Sitting in the Merrion Hotel, she smiles as she looks back through the years to that September day in 2003, even though she admits that she hardly remembers it.
Her memory is slightly fresher of her county’s last All-Ireland ladies senior final appearance in 2007. Rowe actually played at half-time in a Cumann na mBunscoil game that day as Cork won the second of their 11 titles in the 12 years that would follow, in the main event.
The finer details of the senior game are hard to recall, but she still remembers that losing feeling afterwards. And of course, that admiration she had for the players in the green and red jersey, even though they were on the beaten side.
“I remember playing in Croke Park and looking at the older girls saying ‘I really hope that’s me when I’m older,’” she smiles. “But it was obviously such a dream, and something that was so far out of my reach at that time, but now it’s actually real life.
“I’ve memories of them losing the final. I remember things like that. Even when you’re not playing, they don’t leave you.
“I don’t remember them ever winning it but I do remember looking up to the likes of Yvonne Byrne and Cora Staunton, the girls who I play with now.”
Of those younger years that Rowe can’t recall a whole pile from, Mayo reached five deciders in-a-row, winning four of them. They were notable absentees in the 2004 — Galway were victorious — but then came Cork’s remarkable period of dominance.
“Mayo were the team,” she continues. “Cork were the ones to knock them off their pedestal.

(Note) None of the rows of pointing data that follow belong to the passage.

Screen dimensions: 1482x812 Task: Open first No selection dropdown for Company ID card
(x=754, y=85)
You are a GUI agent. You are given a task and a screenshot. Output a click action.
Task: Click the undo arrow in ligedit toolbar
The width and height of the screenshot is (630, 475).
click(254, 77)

Cork came along and Cork never looked back, basically.”
There was that gap year in 2010, in which Dublin lifted the title, but then it was back to business for the Rebels as they clocked up six-in-a-row.

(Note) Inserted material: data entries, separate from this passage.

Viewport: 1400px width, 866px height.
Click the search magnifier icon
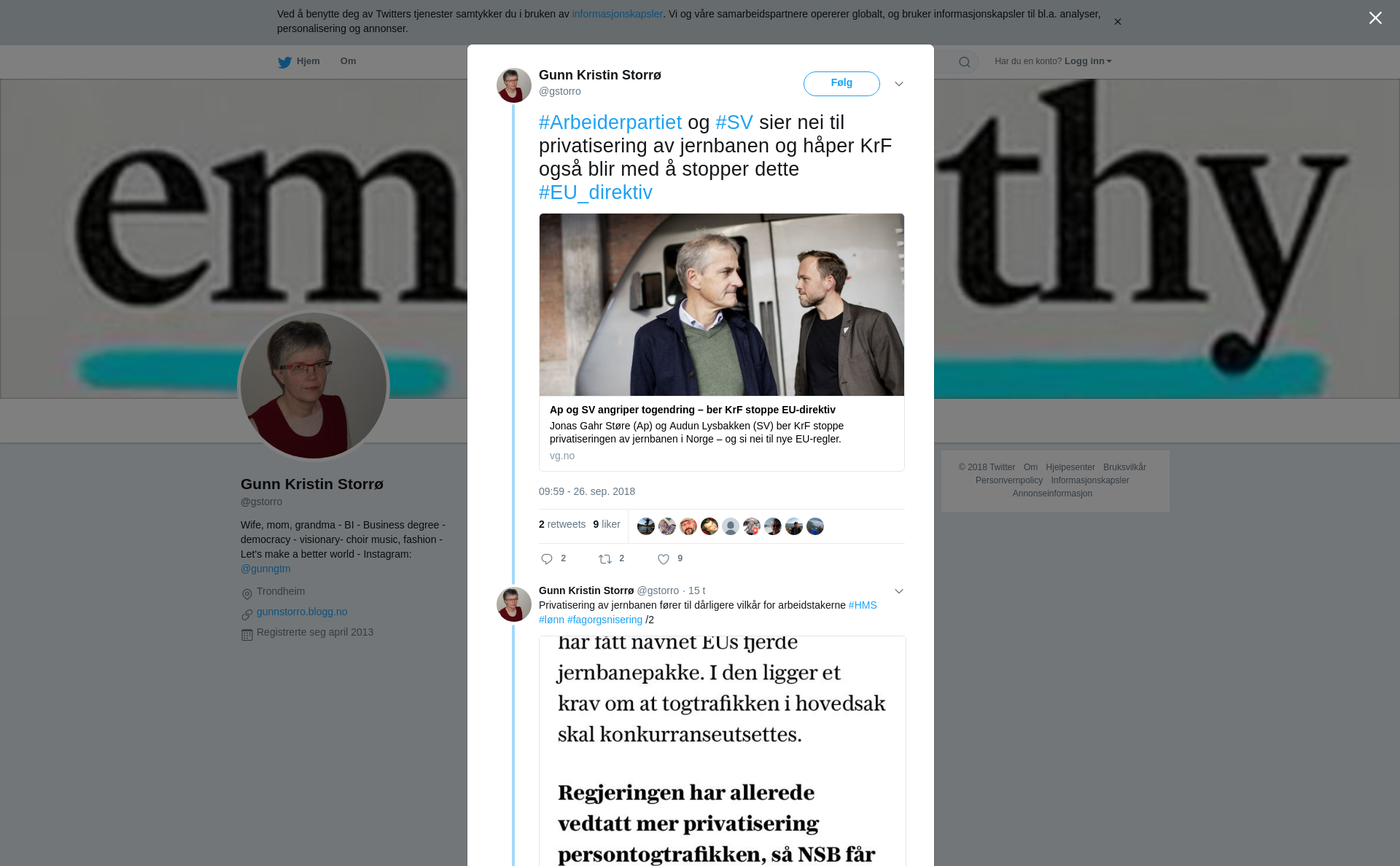(x=965, y=62)
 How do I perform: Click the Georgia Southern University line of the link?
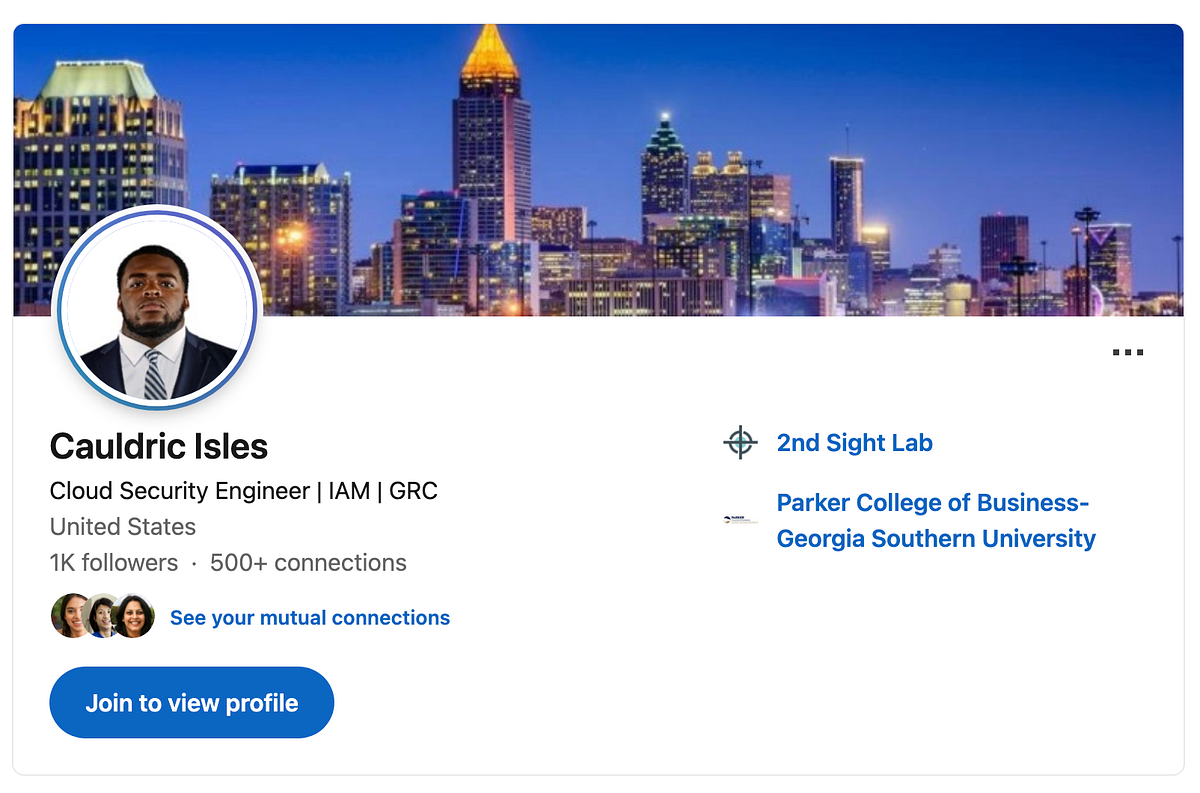[x=936, y=538]
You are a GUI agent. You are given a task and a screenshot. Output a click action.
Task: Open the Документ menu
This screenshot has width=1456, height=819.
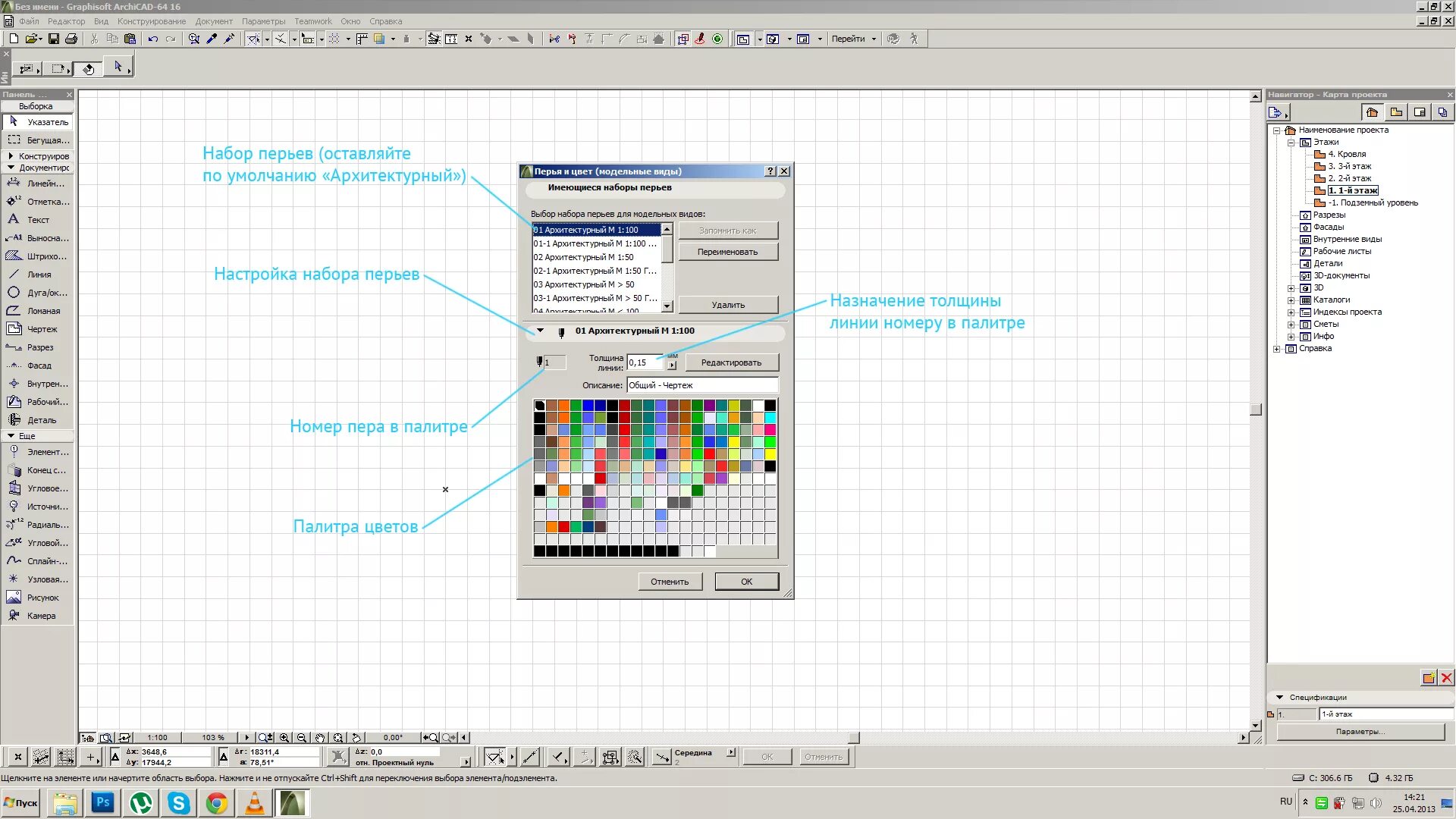point(214,21)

“We always said ‘Well, they’re the ones that knocked us off that pedestal so now it’s our turn to knock them of theirs,’” she continues.

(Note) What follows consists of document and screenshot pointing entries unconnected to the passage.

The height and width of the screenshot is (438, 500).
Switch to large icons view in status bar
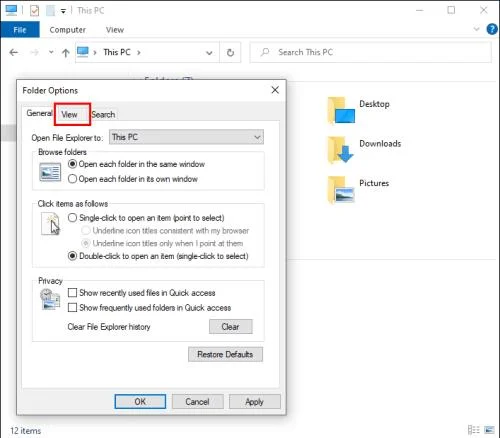point(489,430)
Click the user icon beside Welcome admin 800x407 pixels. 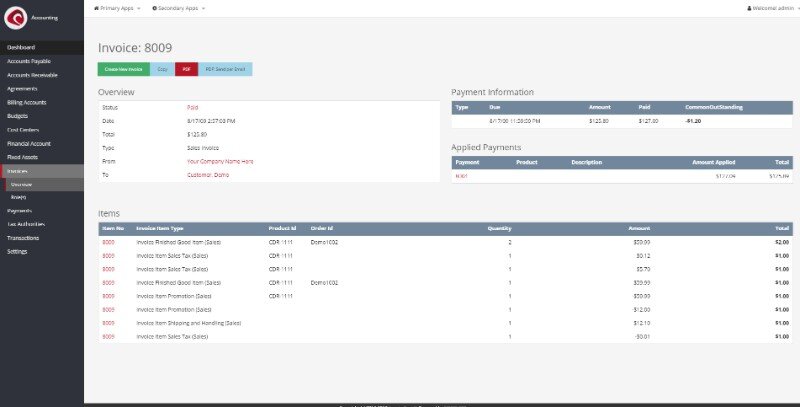(x=750, y=8)
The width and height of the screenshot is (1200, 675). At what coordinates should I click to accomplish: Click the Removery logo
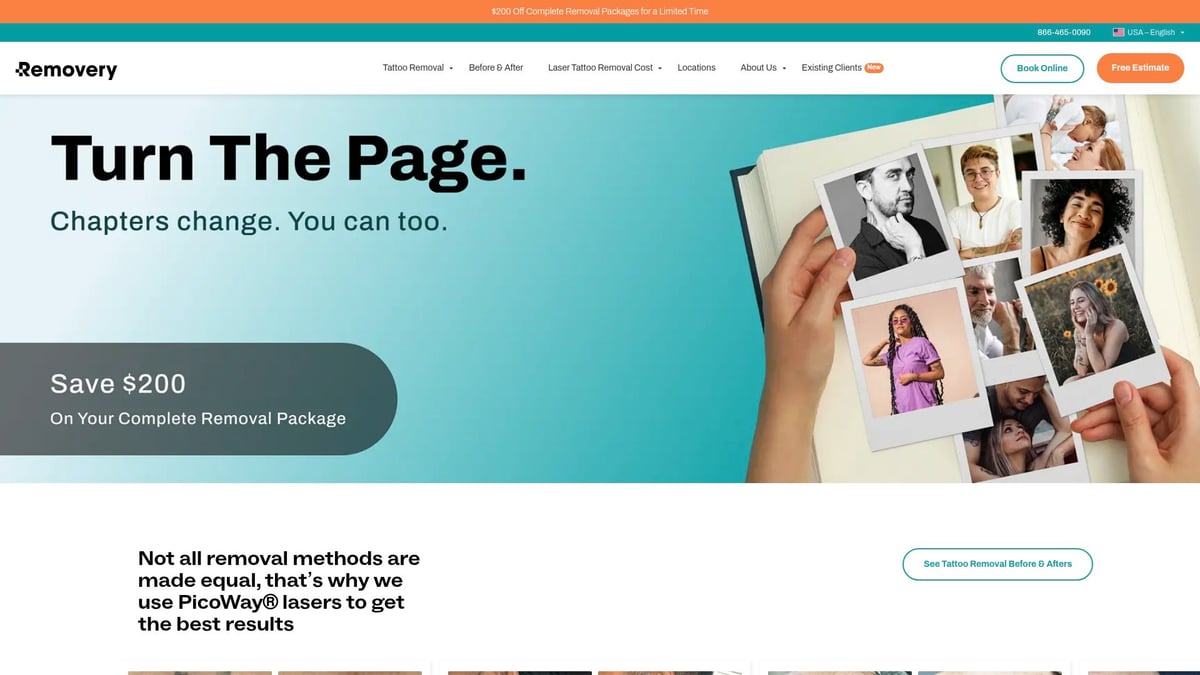[x=66, y=69]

“I always felt that we were the team that could’ve beaten Cork because we matched them for physicality, we’ve a similar style of football. I always thought we could.”
And to add another layer to that win, it was the exact same venue and the exact same stage in the championship that Mayo had been edged at last year.
Dublin — their opposition tomorrow — broke the Westerner’s hearts with the last kick of the game as Sinead Aherne slotted a free-kick over the bar to book her side’s date with the Rebels.
“We were saying ‘Well, we have time now to change history,’” Rowe says of the mood in the camp before this year’s clash in Cavan.
“We were in the exact same changing room, exact same warm-up area, exact same everything, but we had time to change it.
“We had so much hurt bottled up from the year before that we were like ‘Under no circumstances do we want to be sitting in this changing room after, having lost the game.’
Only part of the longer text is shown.